■ TASK ITEM
Copy, word for word, the opening line of the data and each line after it until the line that contains "Task: Click odpowiedz under Amelcio's comment", which is included. Leave the pictures out.

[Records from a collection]

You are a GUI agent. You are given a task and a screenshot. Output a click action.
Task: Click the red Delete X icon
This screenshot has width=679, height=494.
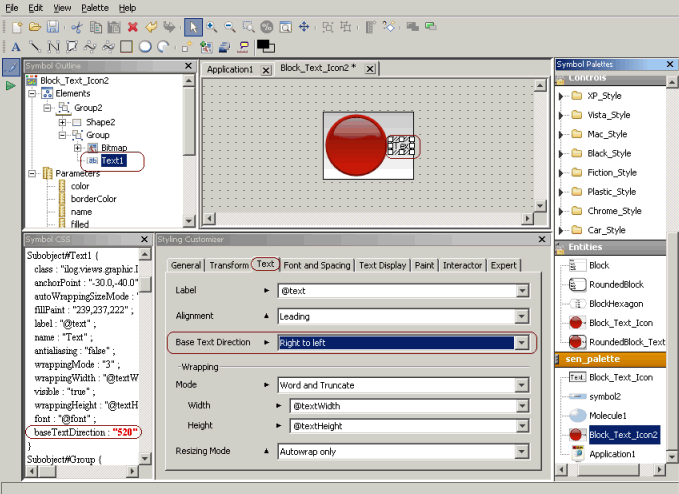[132, 26]
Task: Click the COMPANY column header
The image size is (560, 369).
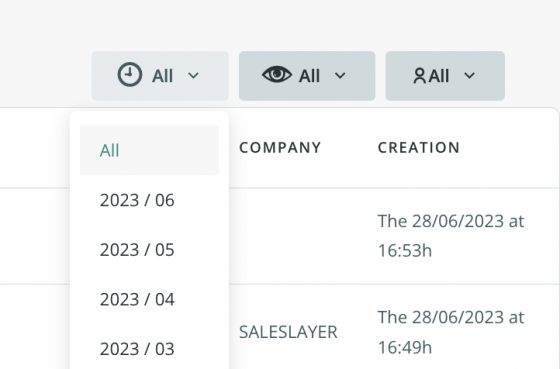Action: tap(280, 148)
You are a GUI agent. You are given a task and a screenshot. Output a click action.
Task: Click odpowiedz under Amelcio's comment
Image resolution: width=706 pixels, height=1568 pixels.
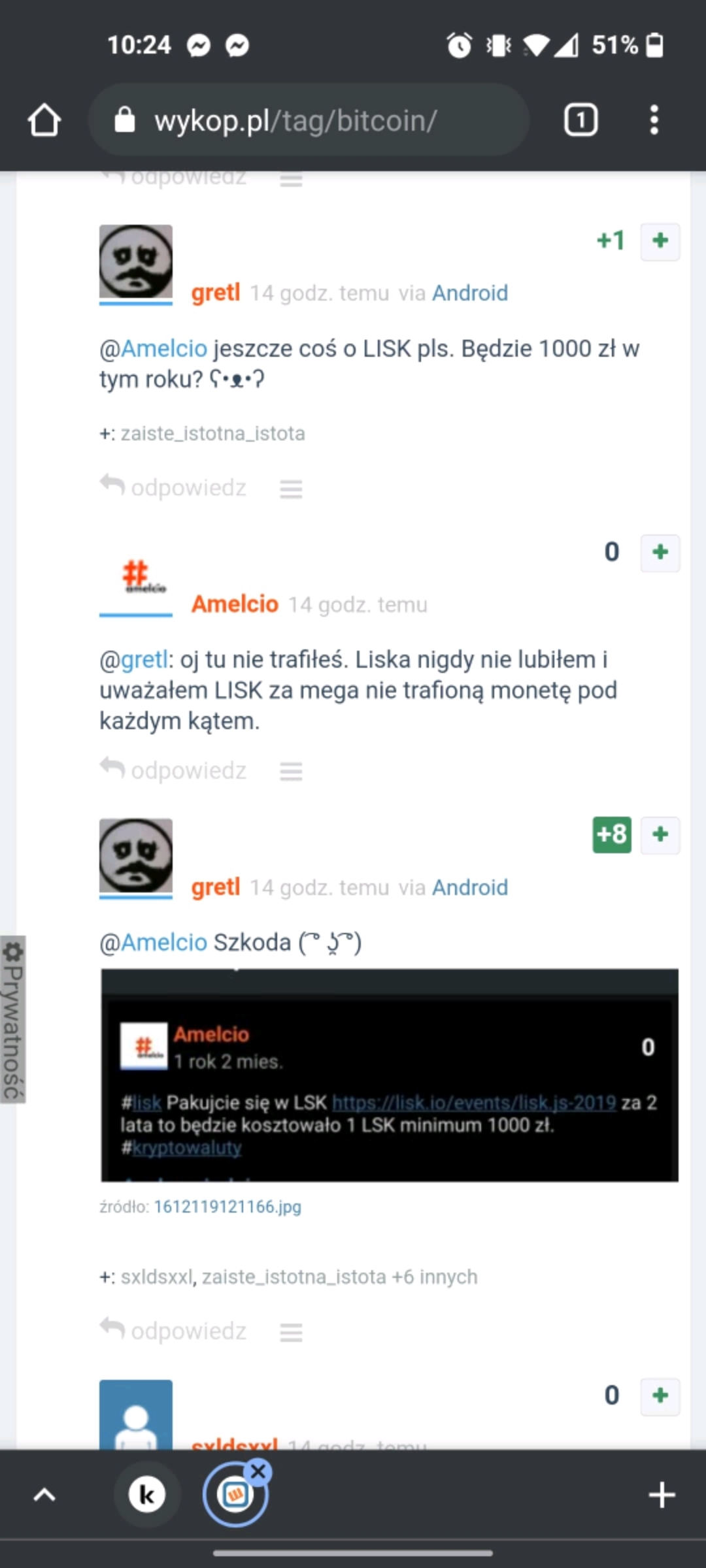[x=174, y=770]
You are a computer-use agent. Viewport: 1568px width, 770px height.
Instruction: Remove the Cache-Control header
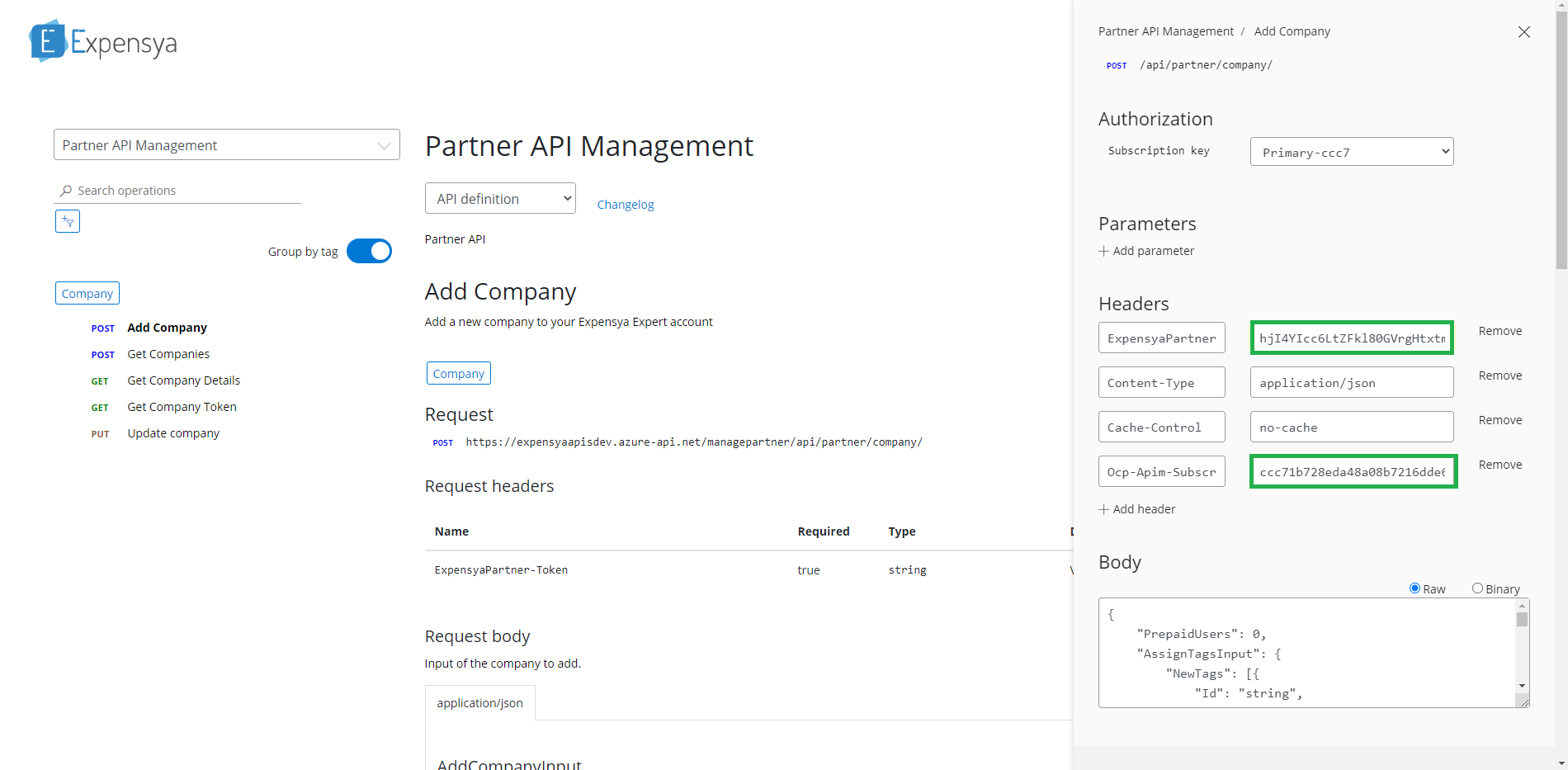[x=1500, y=420]
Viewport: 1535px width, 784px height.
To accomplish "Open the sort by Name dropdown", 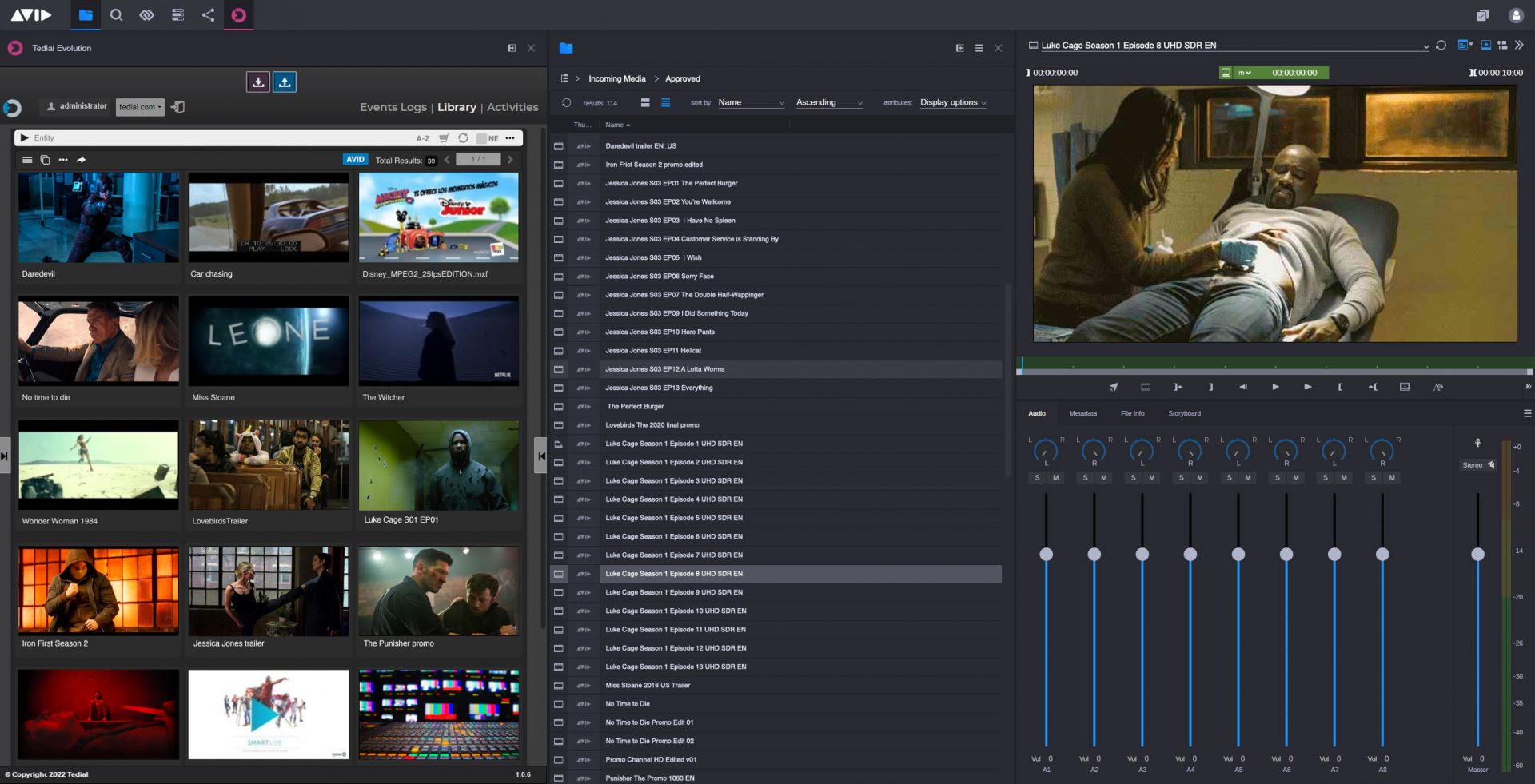I will (x=751, y=102).
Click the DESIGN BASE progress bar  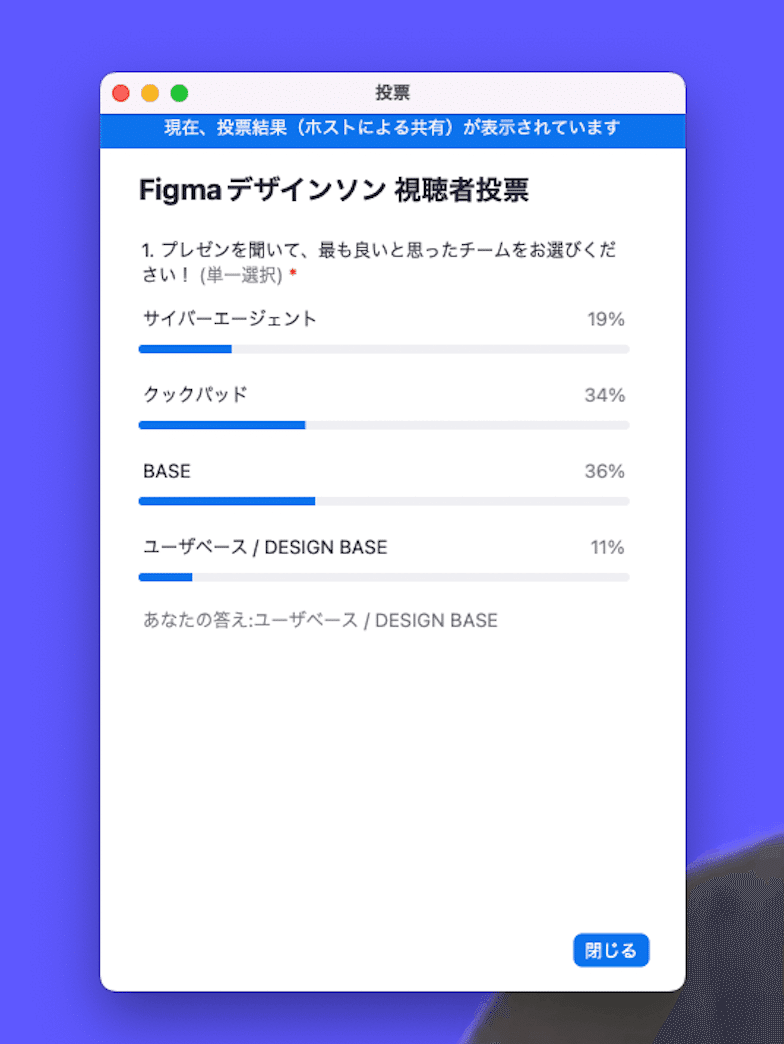[384, 577]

■ TASK OUTPUT
You are a GUI agent. You are given a task and a screenshot. Output a click action.
Task: Click the red Delete X icon
This screenshot has width=679, height=494.
[132, 26]
Task: Click the COMPANY column header
The image size is (560, 369).
Action: tap(280, 148)
You are a GUI agent. You are given a task and a screenshot. Output a click action.
Task: Click odpowiedz under Amelcio's comment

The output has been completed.